The EC closed its case in December 2012 having accepted commitments from all parties, including Apple, though none of the parties accepted liability and strongly denied any wrongdoing. In the US, all five publishers reached settlement agreements with the DOJ, again maintaining they had not breached the law. The settlement agreements in both cases required the publishers to cancel all existing agency agreements with Apple and placed restrictions on agreements with e-book retailers going forward. Apple continues to fight the DOJ's charges, but has lost the first round with the District Court's judgment on 10 July 2013 determining that Apple had acted as a ringleader in a conspiracy to fix e-book prices.

Apple is currently disputing the DOJ's requested remedy, which is extremely wide-ranging. Perhaps most controversially, it extends beyond e-books to prohibit Apple from "entering into agreements with suppliers of e-books, music, movies, television shows or other content that are likely to increase the prices at which Apple's competitor retailers may sell that content." The publishers have also opposed the proposed remedies on Apple and Apple itself appears set to explore various avenues of appeal of the substantive decision.
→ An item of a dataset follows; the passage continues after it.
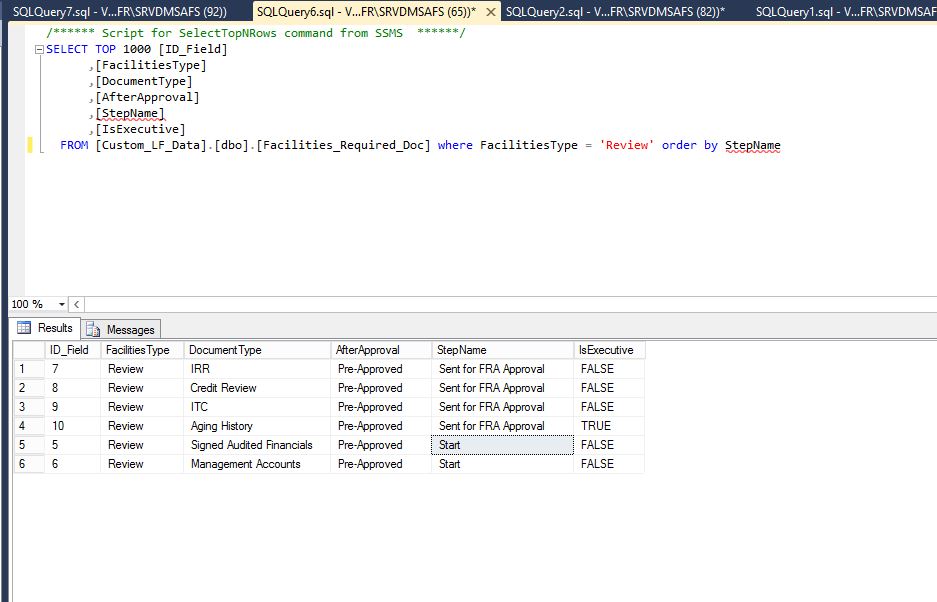Click the Aging History cell
Image resolution: width=937 pixels, height=602 pixels.
(x=221, y=426)
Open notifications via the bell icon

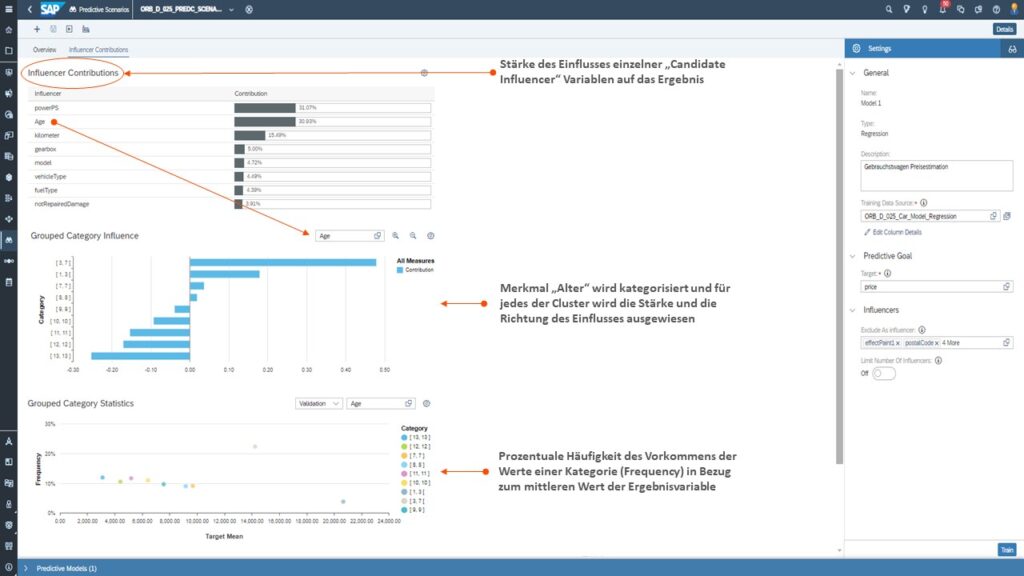941,8
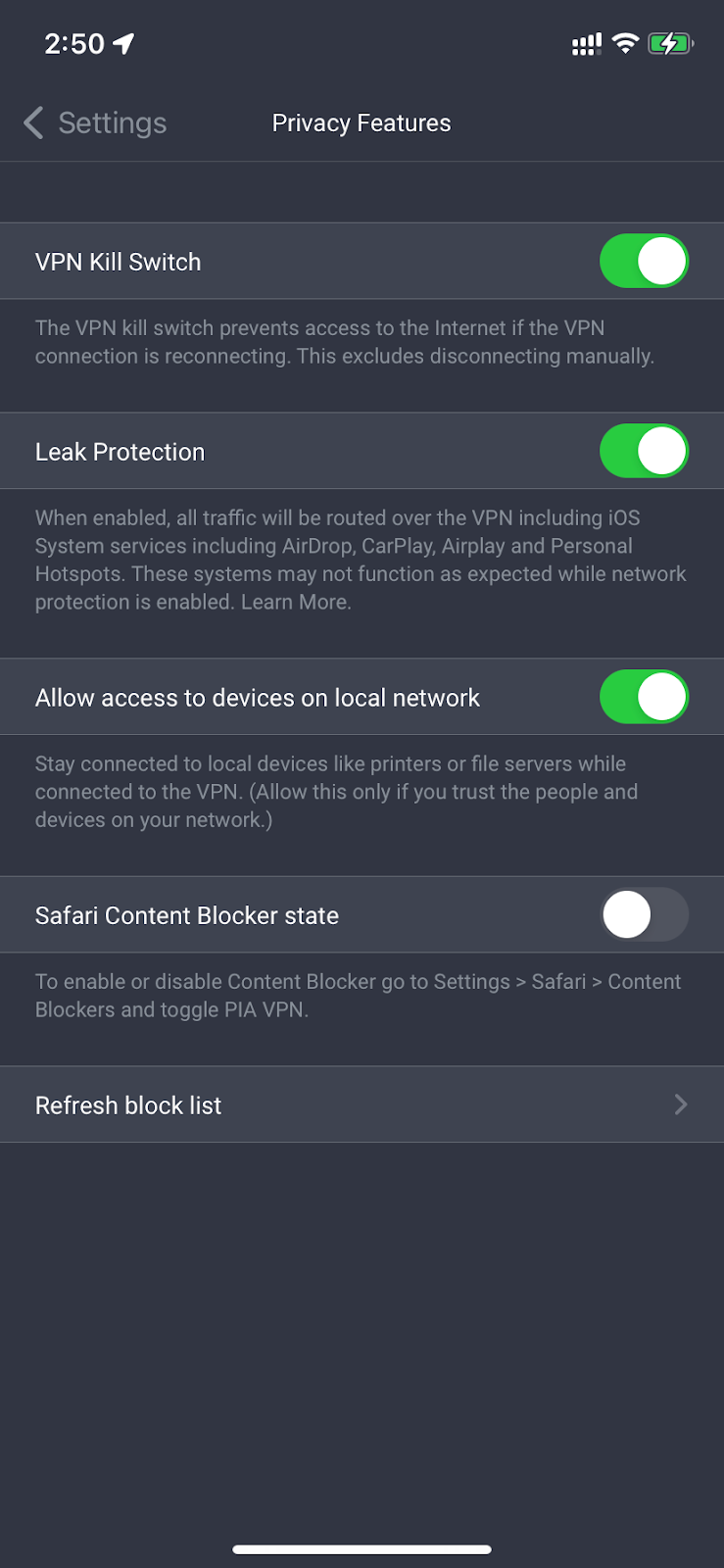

While the crux of the case is the alleged horizontal agreement between publishers, it highlights some competition law issues that can arise in so-called "vertical" arrangements: those between companies at different levels of the supply chain.

First, in March 2013 (Information exchanges – the ABCs of "hub and spoke" arrangements) we discussed one area of risk in vertical arrangements, where a company at one level of a supply chain acts as a "hub" in coordinating the market conduct of companies who compete with each other at a different level of the supply chain. The e-books case highlights this risk – the allegations (and finding at first instance) is that Apple, as a retailer, assisted in coordinating the conduct of the upstream suppliers – the publishers.

Second, the case highlights the concern that suppliers sometimes have about excessive discounting of their products by retailers. For example, they may have concerns about the effect of discounting on their brand image, on other retailers, or on the level of point of sale service that customers receive. However, restricting retailers from discounting constitutes "resale price maintenance" (RPM), which is generally prohibited under competition law (in New Zealand it is prohibited outright, while US competition law asks whether the RPM will have anticompetitive effects). Conversely, in a true principal/agent relationship the principal is free to set the price at which it sells via its agent (e.g. at retail) and so the RPM rules do not apply.

Third, and far less settled, is the competition law treatment of MFN clauses. MFN clauses are common and are pro-competitive in many instances. For example, retailers often require "wholesale MFNs", requiring wholesalers to offer the retailer any lower price that the wholesaler offers to any other retailer. The retailer's (pro-competitive) aim is simply to maintain a competitive cost position. However, anticompetitive effects are also possible in some circumstances. As set out above, the US District Court has found the MFNs in relation to e-books had anticompetitive consequences. Other concerns have been raised that MFNs may prevent new entry into markets or facilitate anticompetitive collusion (although such situations would be very fact-specific).

Because the horizontal aspects were at the fore, the e-books case is unlikely to shed much light on where the danger areas lie for vertical agreements such as MFNs, whatever the final outcome. However, if nothing else, the case has added more fuel to the debate about the competitive effects of "vertical" restrictions and ensured that this remains a hot topic for competition lawyers globally.